ERISA Bonds and Fiduciary Liability Information

All plans are required to hold an ERISA or fidelity bond. ERISA bonds are required to be purchased to protect the plan assets. Every plan official who handles plan funds or other property of the plan must be adequately bonded against loss by reason of acts of fraud or dishonesty. This type of bond is not the same as fiduciary liability insurance. Fiduciary liability insurance generally insures a fiduciary for breaches of fiduciary duties. An ERISA bond should cover any person who handles the funds, regardless of their status as a fiduciary.

The ERISA bond must protect the plan against loss by reasons of acts of fraud or dishonesty on the part of the person required to be bonded (plan officials). Fraud or dishonesty includes risks of loss that might arise through dishonest or fraudulent acts such as larceny, theft, embezzlement, forgery, or misappropriation of funds when handing plan funds. A plan official is a person who “handles” the funds or property of the plan and may include the plan administrator, officers and employees of the plan sponsor, and other persons such as service providers who have access to the funds of the plan.

Is your plan required to have an ERISA bond? Yes!

The amount of the bond must be fixed at the beginning of each plan year and must be an amount that is not less than 10% of the amount of funds in the plan. The amount of the bond may not be less than $1,000 (even if 10% of the plan assets are less than $1,000) and the amount need not be greater than $500,000 (even if 10% of the plan assets exceed this number). The bond does not have to state a specific dollar amount of coverage, so long as the bond provides the required amount per plan and per plan official. Often, a blanket bond can be purchased that covers all person who handle funds. If a plan holds non-qualifying assets or employer securities, the minimum amount of the bond will increase.

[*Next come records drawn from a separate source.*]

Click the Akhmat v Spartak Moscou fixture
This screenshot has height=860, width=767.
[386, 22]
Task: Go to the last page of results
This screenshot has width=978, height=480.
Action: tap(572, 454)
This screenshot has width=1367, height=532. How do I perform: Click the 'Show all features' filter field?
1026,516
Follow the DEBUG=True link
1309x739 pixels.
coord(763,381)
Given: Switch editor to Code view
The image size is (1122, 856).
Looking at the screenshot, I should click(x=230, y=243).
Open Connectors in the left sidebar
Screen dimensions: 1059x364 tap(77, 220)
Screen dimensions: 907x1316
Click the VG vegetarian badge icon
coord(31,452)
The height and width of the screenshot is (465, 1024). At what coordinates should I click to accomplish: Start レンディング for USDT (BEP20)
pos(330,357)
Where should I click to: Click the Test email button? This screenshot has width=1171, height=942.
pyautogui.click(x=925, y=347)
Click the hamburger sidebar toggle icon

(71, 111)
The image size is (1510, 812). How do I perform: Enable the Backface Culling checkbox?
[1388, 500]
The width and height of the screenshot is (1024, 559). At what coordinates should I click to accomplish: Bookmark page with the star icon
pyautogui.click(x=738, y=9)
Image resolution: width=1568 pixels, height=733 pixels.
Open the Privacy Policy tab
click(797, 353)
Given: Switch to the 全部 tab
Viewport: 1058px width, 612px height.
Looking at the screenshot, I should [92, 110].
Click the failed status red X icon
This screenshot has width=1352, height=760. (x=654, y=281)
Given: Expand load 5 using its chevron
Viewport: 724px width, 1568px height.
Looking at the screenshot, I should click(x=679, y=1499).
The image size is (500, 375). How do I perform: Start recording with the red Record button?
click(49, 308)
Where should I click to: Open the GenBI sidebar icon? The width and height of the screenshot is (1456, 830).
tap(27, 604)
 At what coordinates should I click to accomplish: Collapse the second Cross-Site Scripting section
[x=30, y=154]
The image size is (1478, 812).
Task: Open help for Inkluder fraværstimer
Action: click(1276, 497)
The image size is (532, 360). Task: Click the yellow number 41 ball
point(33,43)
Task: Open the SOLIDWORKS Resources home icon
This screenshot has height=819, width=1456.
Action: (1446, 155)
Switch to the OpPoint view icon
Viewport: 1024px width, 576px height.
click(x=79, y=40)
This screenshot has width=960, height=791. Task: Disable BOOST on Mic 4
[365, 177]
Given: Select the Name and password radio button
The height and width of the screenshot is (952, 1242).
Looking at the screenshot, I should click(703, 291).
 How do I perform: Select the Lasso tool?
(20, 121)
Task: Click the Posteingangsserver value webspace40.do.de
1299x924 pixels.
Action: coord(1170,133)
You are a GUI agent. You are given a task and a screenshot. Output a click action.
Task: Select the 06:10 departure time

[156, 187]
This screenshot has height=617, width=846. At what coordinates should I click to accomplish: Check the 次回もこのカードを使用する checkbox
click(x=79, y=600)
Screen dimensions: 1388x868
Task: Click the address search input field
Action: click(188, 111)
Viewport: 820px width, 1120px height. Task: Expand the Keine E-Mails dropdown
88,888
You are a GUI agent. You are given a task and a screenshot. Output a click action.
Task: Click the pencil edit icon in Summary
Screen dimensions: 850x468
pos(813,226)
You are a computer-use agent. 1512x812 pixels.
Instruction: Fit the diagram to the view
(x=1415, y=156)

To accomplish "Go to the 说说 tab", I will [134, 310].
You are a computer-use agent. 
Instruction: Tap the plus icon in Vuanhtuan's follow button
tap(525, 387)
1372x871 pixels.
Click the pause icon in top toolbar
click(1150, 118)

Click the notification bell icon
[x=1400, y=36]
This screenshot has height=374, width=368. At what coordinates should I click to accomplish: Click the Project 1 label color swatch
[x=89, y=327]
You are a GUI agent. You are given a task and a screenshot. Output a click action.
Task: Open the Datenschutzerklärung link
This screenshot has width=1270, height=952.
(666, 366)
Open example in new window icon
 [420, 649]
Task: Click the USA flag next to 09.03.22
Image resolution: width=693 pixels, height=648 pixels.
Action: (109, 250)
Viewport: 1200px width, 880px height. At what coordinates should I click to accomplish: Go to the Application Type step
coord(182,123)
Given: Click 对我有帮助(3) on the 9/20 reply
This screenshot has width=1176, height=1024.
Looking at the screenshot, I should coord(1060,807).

The plan can purchase the bond from plan assets since the bond protects the plan and it does not benefit any plan official. Typically, the plan is named as the insured and a surety company provides the bond. The plan must be named so that the plan’s representatives could make a claim under the bond in the event of a covered loss to the plan. The term of the bond must be for at least one year and if it is for multiple years, it should have a clause that allows the coverage to automatically increase as the plan assets increase. The ERISA bond may not have a deductible. The bond may cover more than one plan as long as the recovery amount for each plan is at least equal to the amount that would have been required if separate bonds were purchased. An ERISA bond is a requirement for most plans, but there is no penalty for not complying. The amount of the bond is reported on the annual Form 5500 report, so it is feasible that not having a bond or the proper amount of the bond may trigger an IRS plan audit.

Separate from an ERISA bond (which protects the plan) is fiduciary liability insurance. This insurance must be purchased by the fiduciary and will protect the fiduciary from a breach of fiduciary duties. Fiduciaries who breach their duties may be personally liable to make the plan whole for any losses caused by their breach, including lost opportunity and litigation costs. Fiduciary duties include many items, including making high-quality, prudent decisions and documenting the decisions made in that process.

An ERISA bond and fiduciary liability insurance can be obtained from most insurance agents. Our website offers a link for purchasing this insurance as well. ERISA bond coverage is quite affordable. Premiums for a $1,000 bond would typically cost around $100 per year. Premiums for a $100,000 bond would typically cost around $200 per year. A bond for $500,000 would cost around $400 per year. The cost may be reduced if multiple years are purchased at one time. Depending on the amount of coverage, the amount of the plan assets and the number of fiduciaries covered, premiums for fiduciary liability insurance can run anywhere from $200 per year to several thousand dollars per year.